La protesta rumena che va avanti da più di 500 giorni

Una piazza di Sibiu (AP Photo/Vadim Ghirda)

In una cittadina della Transilvania, a circa 270 chilometri da Bucarest, è in corso una protesta che dura da oltre 500 giorni consecutivi. La cittadina è Sibiu, 150mila abitanti, capitale europea della cultura nel 2007. La protesta ha anche un nome: Vӑ Vedem din Sibiu, che in italiano suona “Da Sibiu ti stiamo guardando”. L’oggetto degli sguardi è il PSD, cioè il Partito socialdemocratico rumeno, e il simbolo della protesta sono le caratteristiche finestre della cittadina, che appaiono sui tetti della città come una specie di occhio socchiuso. Le dimostrazioni si tengono ogni giorno a mezzogiorno in forma silenziosa, davanti alla sede del PSD.

Vӑ Vedem din Sibiu ha avuto inizio l’11 dicembre del 2017, giorno in cui in tutta la Romania si scatenano proteste contro la riforma della giustizia ventilata dal governo. Le elezioni politiche dell’anno precedente erano state vinte dal PSD; il suo leader, Liviu Dragnea, non era però stato nominato premier perché incriminato dei reati che seguono: frode elettorale, abuso d’ufficio, associazione a delinquere e appropriazione di fondi europei. Non era l’unico, Dragnea, ad avere problemi con la giustizia nel PSD, che quindi aveva promosso una riforma del sistema giudiziario rumeno, giudicata però dall’opposizione in modo molto negativo. Il PSD, secondo loro, voleva intervenire sulla materia per depenalizzare l’abuso di ufficio, per ridurre i tempi della prescrizione per i casi di corruzione e abuso di potere e per ridimensionare l’indipendenza della magistratura.

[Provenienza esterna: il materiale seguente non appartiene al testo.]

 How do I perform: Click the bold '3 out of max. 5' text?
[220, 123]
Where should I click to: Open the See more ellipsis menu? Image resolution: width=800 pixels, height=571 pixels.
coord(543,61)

Se nel resto del paese la questione giustizia torna alla ribalta in momenti precisi, durante i quali si organizzano manifestazioni, a Sibiu si tiene viva quotidianamente. Quindici minuti al giorno, ai quali partecipano persone di ogni età che portano bandiere dell’Unione europea o della Romania, cartelli di accusa al PSD e al Partito liberale, alleato di governo. Le proteste sono sempre state pacifiche e civili, e non sono mai state teatro di disordini.

Nell’Unione, la Romania è uno dei paesi più poveri e corrotti. Membro dell’Ue dal 2007, tra il 2014 e il 2020 il paese ha ricevuto 31 miliardi di euro di finanziamenti europei. Destinati a investimenti in infrastrutture ed energie rinnovabili e a sostenere alle piccole e medie imprese, quei miliardi hanno invece alimentato corruzione e clientelismo. E quando non l’hanno fatto, semplicemente, non sono stati usati.